Assignment
Your answer should be every line from the records that contains "will".

(Stored dataset items)

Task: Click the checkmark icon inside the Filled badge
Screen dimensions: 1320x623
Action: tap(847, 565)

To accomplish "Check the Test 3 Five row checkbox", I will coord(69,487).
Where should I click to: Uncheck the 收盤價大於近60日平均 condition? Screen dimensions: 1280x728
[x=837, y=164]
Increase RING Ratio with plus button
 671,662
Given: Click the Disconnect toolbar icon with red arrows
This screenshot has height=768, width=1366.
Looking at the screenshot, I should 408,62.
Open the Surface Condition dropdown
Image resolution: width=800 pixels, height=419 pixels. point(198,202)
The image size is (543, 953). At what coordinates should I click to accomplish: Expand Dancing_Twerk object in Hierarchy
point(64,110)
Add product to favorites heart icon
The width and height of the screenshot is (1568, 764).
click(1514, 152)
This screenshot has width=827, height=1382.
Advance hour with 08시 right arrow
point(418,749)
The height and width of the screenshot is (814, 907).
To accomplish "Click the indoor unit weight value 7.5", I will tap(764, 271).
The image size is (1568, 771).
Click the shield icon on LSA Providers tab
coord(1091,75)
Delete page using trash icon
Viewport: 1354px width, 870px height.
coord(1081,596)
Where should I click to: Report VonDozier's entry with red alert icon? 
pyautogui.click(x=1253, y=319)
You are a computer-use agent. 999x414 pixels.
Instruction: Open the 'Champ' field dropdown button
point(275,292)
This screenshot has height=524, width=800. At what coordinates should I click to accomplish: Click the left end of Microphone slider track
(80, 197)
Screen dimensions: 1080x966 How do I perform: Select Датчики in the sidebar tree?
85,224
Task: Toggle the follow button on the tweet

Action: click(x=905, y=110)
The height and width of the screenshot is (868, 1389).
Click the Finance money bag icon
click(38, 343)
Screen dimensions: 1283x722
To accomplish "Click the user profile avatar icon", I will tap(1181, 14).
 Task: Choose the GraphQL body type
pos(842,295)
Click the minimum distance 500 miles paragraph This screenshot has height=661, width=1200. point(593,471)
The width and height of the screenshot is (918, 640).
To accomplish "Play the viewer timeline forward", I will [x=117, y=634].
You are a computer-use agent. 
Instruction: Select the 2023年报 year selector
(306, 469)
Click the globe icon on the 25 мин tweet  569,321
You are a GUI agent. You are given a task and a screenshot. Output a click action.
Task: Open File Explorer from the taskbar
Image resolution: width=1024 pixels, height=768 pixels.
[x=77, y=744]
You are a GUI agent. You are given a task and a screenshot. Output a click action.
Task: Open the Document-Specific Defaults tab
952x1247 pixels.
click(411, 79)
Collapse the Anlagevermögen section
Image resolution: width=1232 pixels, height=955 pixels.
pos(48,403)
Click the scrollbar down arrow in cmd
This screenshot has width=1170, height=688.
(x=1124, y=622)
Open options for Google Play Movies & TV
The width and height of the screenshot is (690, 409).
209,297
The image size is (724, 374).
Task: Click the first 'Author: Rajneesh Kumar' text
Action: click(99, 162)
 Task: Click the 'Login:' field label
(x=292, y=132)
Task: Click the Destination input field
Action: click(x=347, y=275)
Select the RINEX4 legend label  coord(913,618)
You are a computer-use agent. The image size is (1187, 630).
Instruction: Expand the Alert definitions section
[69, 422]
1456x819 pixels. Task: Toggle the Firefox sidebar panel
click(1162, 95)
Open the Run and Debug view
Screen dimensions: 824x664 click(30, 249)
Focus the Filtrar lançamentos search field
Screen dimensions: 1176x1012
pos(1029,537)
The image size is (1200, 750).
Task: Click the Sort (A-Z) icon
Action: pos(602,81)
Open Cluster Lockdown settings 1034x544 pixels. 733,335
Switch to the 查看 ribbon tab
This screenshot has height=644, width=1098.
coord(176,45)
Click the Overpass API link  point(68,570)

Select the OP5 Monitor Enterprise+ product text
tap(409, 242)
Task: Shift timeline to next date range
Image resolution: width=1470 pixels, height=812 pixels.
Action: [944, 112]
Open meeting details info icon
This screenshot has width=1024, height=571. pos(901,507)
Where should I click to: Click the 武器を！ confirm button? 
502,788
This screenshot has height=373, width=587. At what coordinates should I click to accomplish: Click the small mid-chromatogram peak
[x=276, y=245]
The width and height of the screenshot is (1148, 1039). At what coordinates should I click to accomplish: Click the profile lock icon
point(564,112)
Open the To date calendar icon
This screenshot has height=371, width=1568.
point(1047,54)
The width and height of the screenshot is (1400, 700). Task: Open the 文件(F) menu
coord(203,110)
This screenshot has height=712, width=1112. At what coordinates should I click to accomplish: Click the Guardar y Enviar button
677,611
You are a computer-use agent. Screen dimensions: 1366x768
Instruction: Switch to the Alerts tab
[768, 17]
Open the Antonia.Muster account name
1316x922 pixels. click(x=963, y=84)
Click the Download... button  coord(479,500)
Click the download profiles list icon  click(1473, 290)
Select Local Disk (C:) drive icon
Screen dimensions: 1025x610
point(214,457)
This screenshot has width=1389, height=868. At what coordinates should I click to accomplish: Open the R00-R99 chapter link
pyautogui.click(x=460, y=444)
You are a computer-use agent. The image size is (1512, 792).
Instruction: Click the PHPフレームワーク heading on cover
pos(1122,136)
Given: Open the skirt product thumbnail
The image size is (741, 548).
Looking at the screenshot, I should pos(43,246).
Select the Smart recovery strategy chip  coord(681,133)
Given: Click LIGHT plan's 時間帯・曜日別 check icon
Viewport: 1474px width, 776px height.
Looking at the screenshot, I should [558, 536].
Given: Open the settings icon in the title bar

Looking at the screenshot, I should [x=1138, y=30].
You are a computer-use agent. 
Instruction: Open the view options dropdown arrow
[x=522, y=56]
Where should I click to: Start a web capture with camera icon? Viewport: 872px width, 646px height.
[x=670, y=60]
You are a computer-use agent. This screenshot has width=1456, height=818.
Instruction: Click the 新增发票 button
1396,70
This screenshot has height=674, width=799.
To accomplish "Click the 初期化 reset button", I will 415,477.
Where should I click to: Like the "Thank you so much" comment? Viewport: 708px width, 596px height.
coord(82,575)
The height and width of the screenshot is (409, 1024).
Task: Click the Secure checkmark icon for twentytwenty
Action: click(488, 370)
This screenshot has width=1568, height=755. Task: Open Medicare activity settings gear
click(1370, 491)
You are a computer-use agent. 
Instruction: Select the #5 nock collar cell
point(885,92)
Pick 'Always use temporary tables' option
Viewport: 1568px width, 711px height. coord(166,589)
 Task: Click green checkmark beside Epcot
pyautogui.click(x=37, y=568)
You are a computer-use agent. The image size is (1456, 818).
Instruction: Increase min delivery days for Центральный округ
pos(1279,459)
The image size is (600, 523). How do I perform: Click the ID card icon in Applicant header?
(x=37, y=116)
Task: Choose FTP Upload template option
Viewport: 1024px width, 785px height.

Your solution
To accomplish "Check the Test 3 Five row checkbox", I will coord(69,487).
To accomplish "Click the indoor unit weight value 7.5", I will tap(764, 271).
To accomplish "Click the user profile avatar icon", I will tap(1181, 14).
To accomplish "Play the viewer timeline forward", I will [x=117, y=634].
To accomplish "Click the 初期化 reset button", I will 415,477.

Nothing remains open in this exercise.